IN THE EMPLOYMENT RELATIONS COURT

AT SUVA

APPELLATE JURISDICTION


CASE NUMBER: ERCA 14 of 2018


BETWEEN: FIJI NATIONAL UNIVERSITY

APPELLANT


AND: ANEI LAKABARA

RESPONDENT

Appearances: Mr. B. Singh for the Appellant.

No Appearance for the Respondent.

Date/Place of Judgment: Monday 22 November 2021 at Suva.

Coram: Hon.
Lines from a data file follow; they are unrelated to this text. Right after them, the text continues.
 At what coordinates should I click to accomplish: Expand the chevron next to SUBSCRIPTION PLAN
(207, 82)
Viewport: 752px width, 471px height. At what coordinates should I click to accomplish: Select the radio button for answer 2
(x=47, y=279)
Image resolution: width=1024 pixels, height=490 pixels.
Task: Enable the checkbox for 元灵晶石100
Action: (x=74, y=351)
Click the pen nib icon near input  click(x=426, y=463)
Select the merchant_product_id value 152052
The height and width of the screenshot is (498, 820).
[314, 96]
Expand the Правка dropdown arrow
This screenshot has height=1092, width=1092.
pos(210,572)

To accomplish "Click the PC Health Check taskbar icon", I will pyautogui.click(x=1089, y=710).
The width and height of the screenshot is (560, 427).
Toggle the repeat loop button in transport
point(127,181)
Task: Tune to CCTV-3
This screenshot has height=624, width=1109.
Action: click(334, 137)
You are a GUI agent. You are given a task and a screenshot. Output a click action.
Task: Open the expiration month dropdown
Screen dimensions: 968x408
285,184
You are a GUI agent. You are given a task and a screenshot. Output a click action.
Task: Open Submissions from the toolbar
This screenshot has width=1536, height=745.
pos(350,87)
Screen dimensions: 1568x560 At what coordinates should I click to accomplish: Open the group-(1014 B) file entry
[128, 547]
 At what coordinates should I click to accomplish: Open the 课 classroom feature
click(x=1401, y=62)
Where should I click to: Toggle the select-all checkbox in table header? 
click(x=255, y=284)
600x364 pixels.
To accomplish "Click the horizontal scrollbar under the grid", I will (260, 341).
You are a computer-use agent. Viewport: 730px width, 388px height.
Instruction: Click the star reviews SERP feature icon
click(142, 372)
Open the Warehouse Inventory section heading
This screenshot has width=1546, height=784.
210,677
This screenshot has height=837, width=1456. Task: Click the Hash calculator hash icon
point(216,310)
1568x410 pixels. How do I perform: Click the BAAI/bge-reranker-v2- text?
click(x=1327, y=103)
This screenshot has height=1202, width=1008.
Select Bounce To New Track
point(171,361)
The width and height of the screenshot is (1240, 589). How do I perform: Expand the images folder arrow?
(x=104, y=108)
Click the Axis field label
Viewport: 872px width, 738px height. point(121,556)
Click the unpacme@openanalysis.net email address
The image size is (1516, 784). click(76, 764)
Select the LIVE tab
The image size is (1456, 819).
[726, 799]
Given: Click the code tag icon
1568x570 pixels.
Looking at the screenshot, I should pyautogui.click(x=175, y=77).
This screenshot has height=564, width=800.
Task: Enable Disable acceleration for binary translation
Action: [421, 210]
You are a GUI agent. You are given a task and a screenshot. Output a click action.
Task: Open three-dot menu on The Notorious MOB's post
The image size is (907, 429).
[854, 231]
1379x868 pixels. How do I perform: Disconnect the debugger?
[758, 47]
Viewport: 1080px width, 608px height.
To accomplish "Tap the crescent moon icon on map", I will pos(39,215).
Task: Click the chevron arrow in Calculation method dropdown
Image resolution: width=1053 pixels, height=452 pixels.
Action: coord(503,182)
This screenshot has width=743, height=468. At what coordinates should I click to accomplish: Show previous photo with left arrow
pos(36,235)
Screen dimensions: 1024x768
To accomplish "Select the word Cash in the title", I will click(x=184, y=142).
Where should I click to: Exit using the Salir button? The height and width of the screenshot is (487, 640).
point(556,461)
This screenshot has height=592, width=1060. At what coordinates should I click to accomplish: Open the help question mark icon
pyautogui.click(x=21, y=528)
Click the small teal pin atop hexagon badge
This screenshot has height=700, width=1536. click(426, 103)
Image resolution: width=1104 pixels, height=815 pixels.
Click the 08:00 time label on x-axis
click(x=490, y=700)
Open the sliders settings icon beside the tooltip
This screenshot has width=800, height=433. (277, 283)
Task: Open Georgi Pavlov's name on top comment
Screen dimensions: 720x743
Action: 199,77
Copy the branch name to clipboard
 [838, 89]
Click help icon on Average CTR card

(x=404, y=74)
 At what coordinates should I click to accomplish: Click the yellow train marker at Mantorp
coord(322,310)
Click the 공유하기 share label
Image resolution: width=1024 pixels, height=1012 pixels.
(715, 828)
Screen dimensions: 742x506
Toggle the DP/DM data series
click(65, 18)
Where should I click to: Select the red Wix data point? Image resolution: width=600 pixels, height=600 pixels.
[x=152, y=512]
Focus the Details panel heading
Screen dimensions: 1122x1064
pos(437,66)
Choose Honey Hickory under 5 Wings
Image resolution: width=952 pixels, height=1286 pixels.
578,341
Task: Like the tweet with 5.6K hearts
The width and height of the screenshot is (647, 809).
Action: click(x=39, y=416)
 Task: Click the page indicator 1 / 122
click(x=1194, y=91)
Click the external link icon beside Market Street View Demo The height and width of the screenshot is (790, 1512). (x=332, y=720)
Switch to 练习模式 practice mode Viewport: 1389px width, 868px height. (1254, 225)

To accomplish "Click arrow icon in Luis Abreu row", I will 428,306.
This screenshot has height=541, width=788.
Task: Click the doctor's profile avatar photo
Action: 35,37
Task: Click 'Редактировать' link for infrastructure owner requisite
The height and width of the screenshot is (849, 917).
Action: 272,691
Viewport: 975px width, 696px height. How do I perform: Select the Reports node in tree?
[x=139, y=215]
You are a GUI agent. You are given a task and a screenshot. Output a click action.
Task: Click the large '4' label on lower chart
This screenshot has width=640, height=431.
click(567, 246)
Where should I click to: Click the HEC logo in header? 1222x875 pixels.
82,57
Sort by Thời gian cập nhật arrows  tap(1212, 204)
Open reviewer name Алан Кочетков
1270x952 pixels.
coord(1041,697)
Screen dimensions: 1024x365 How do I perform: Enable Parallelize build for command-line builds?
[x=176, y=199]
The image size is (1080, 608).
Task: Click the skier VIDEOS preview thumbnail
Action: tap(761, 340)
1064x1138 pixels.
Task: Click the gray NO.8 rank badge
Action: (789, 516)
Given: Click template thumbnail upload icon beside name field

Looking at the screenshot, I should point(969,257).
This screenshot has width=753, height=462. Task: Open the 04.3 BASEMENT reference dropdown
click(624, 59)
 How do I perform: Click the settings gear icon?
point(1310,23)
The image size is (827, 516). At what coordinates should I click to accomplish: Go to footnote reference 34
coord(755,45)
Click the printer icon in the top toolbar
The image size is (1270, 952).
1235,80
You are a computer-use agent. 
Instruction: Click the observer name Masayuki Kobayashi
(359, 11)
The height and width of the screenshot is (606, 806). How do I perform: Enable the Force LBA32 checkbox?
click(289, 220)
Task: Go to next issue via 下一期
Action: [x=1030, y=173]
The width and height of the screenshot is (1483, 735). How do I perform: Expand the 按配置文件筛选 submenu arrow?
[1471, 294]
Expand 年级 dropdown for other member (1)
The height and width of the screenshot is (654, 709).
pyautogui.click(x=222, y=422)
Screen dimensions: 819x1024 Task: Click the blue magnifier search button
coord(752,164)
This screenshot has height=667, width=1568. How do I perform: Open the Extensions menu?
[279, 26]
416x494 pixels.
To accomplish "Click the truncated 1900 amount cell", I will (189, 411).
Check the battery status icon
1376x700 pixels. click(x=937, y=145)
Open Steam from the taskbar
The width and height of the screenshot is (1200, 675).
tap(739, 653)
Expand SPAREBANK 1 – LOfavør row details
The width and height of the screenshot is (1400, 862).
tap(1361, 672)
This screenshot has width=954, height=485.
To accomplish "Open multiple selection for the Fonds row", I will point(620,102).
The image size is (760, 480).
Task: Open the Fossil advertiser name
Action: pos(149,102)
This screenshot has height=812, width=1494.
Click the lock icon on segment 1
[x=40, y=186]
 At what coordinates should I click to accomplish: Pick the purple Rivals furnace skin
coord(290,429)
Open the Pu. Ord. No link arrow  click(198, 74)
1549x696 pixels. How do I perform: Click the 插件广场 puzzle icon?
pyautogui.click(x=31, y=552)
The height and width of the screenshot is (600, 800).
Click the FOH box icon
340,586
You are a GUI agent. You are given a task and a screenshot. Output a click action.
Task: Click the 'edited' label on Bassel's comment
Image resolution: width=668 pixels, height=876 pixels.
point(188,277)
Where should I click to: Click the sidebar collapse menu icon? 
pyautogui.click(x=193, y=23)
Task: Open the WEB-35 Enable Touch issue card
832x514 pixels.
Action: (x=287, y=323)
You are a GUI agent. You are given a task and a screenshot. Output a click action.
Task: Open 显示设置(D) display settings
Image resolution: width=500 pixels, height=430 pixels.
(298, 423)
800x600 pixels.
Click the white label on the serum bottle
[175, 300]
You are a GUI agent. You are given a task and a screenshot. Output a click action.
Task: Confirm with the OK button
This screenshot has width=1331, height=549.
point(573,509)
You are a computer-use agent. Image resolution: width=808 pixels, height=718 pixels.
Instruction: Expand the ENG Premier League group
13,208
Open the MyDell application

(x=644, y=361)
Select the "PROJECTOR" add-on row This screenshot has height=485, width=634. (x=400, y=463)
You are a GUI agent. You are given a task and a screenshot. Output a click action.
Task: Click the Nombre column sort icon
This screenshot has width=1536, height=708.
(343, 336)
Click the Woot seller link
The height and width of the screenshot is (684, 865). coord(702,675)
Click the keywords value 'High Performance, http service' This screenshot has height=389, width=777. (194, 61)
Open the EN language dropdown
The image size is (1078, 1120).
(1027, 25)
Madam Justice Anjala Wati.

_____________________________________________________________________________________

JUDGMENT

Catchwords:

Employment Law –Employee alleged to be stealing food from the employer’s kitchen – she admitted taking food away but upon paying for the same - no evidence provided that she paid for the food or that the employer’s policy allowed her to remove the food in that manner – the tribunal’s finding that she paid for the food and that it was a legitimate way for the worker to take away the wasted food was not supported by any evidence – Tribunal’s finding is an error of fact – the act of stealing food is a serious offence and the employer was correct in determining the employment of the worker.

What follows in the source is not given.